Nothing but the lines below from the one holding "This screenshot has height=812, width=1509." up to and including the one holding "with Coverage using" should be copied, exactly and without pictures.

**Input:**
------------------------------------------------

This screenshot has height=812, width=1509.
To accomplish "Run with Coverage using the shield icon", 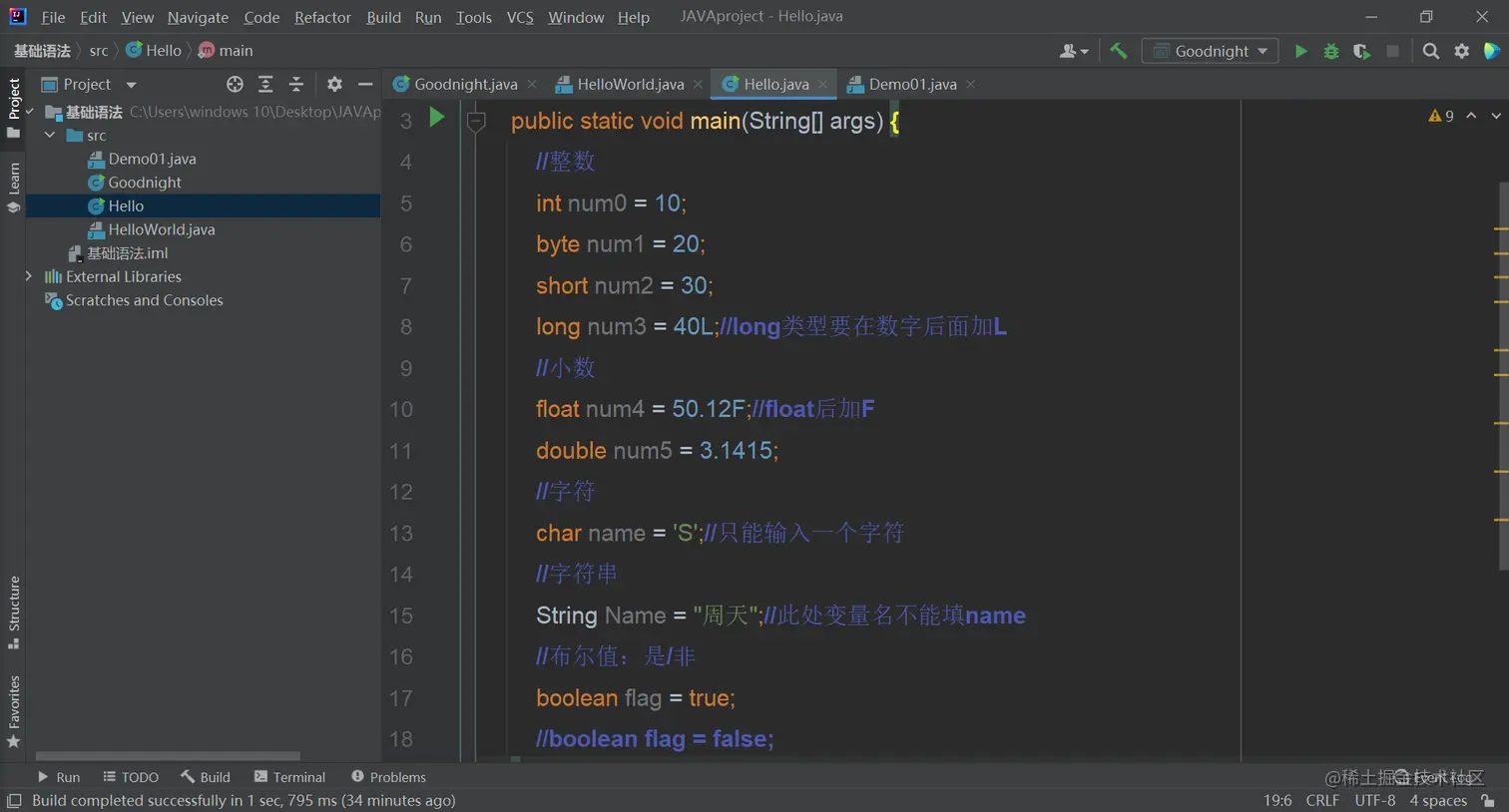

------------------------------------------------

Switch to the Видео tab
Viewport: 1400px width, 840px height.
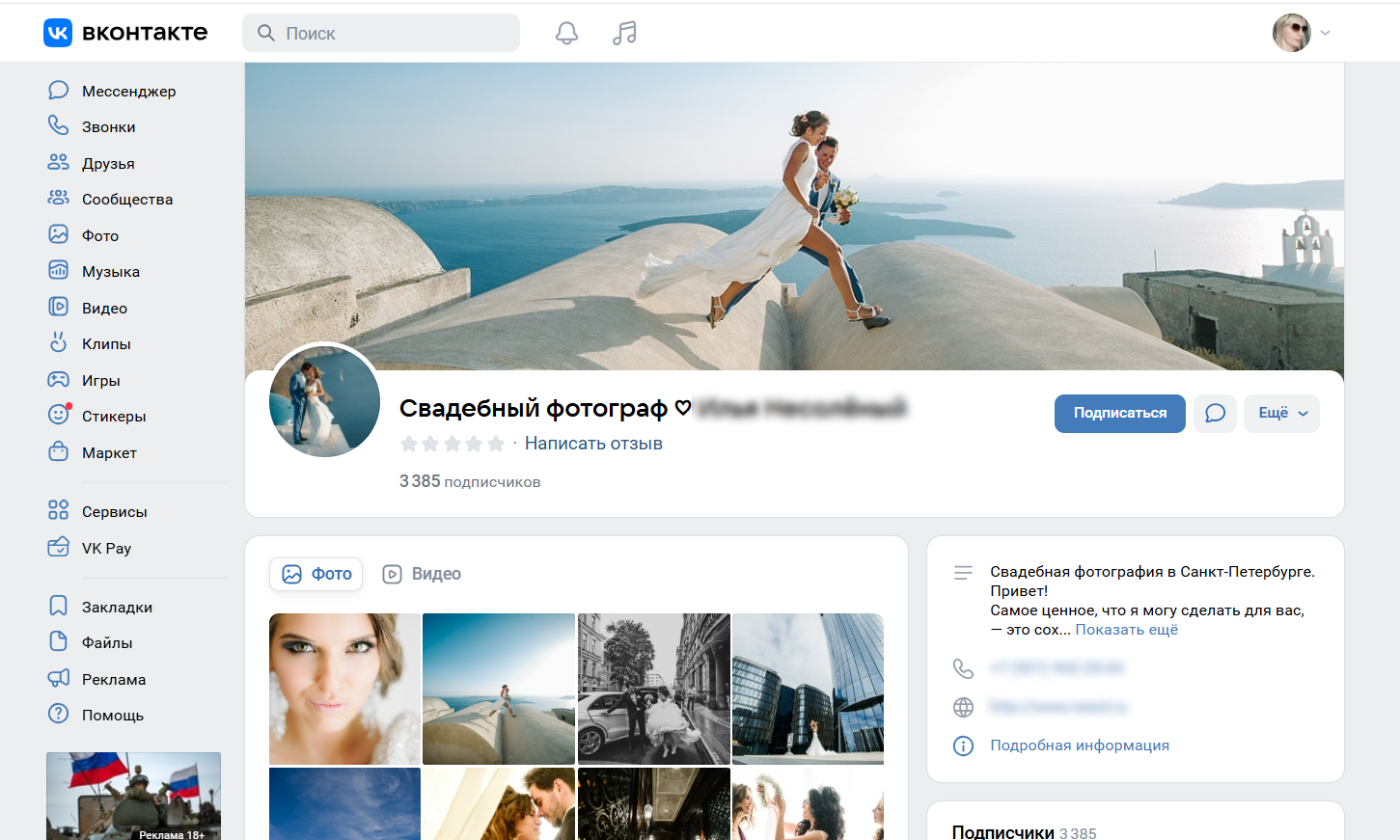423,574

------------------------------------------------

**Result:**
This screenshot has height=812, width=1509.
To accomplish "Run with Coverage using the shield icon", 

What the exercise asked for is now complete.